> Granted, these varieties may have other benefits, such
> as reducing the need for pesticides or increasing profitability,
> but I'm unaware of any new varieties, either biotech or
> otherwise, that have significantly higher yields than existing
> varieties. Are any of the companies working on this?
Transgenic approaches to pest control were first on the biotech agenda
because they were easy to do (relatively speaking). Traditionally, yield
and quality have been central for Pioneer, and the other big breeding
companies. These goals have been and are being pursued by "conventional"
breeding. I used quotes because now conventional breeding is powerfully
augmented by genetic fingerprinting and marker-assisted selection.

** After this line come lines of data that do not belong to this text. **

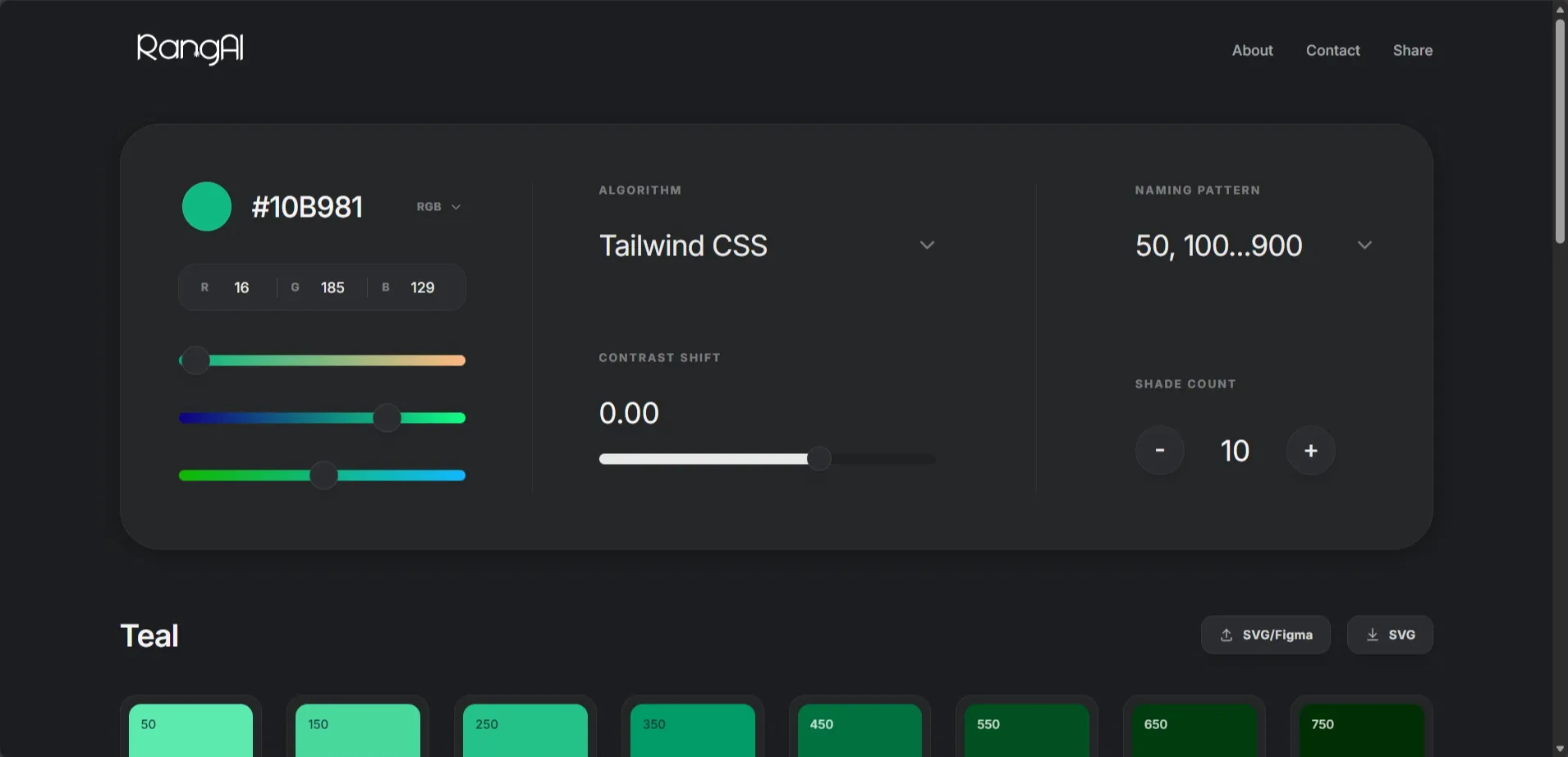
Task: Increase shade count with plus button
Action: coord(1310,451)
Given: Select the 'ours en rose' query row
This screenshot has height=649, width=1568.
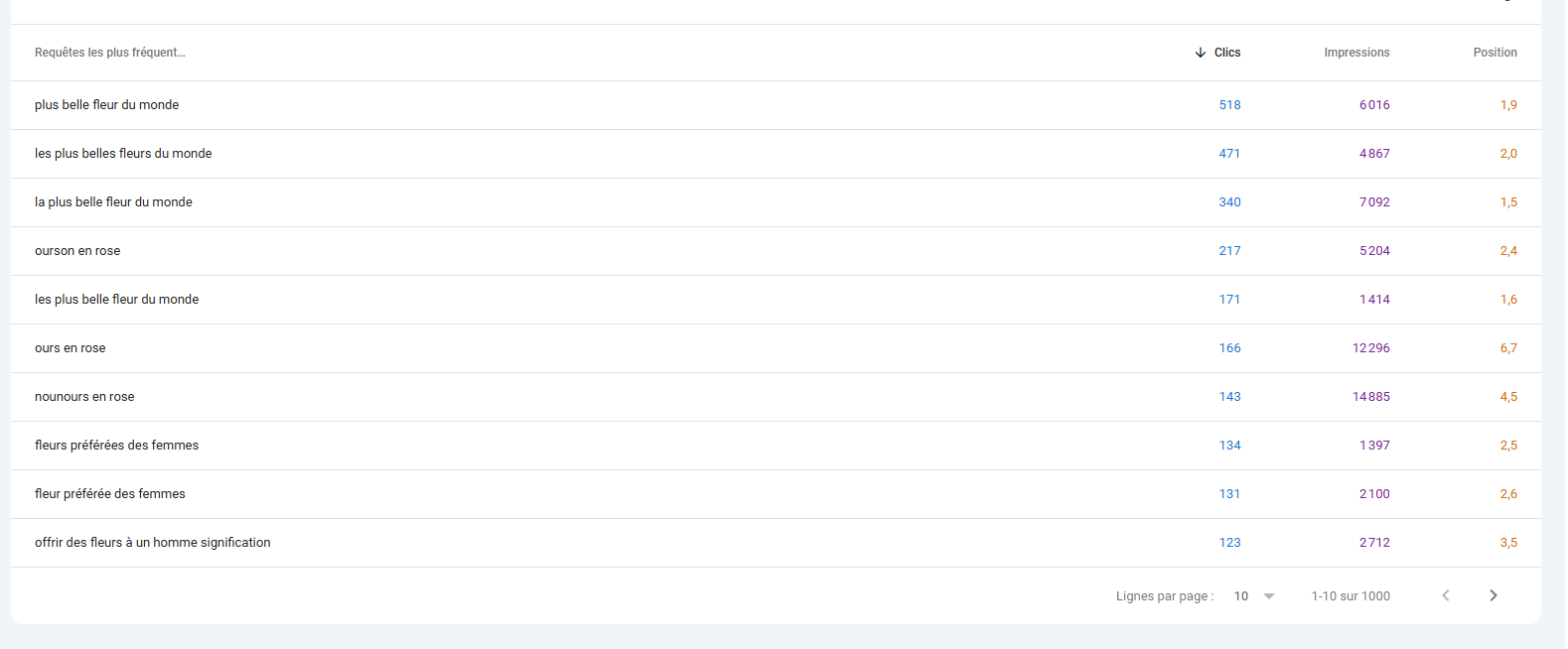Looking at the screenshot, I should click(x=776, y=348).
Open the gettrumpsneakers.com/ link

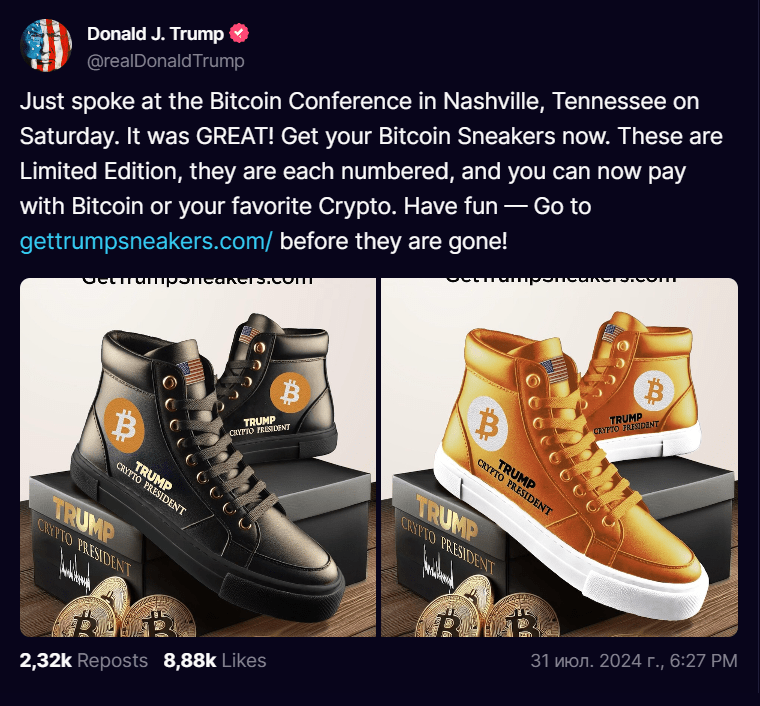[146, 241]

We are beginning to use powerful genetic and informational tools to gain
understanding of the biology underlying quality and yield. This
understanding is necessary to make much new progress. "Biotech" in the
plant breeding context is still in it's infancy. Even as we write, new
products better suited to food uses (as opposed to feed) are coming through
the pipeline. These include things like corn with lower mycotoxin levels,
better milling quality, soybeans better suited for soymilk and tofu, wheats
with improved food qualities.
IMO, it is in these areas, that genetic engineering will help feed the
world. Not so much through higher yields per se, as through improved
usefulness and value for human consumption.
> Awhile back some folks were saying that we'd reached a
> threshold, where yields of our major crops can't be increased
> significantly--that it's physically impossible. I wonder if
> this is, in fact, the case and perhaps, when all is said and
> done, we'll still have to deal with our overpopulation
> problems on this earth by reducing our population to a
> sustainable level.
I don't think yielding ability of crop varieties is a big problem. I'm sure
the world could produce far more grain than it does now, with existing
varieties. By shifting more of that to direct human consumption, far more
humans could be fed, though we may not like such a world. Hunger is a
problem now due to political and social factors.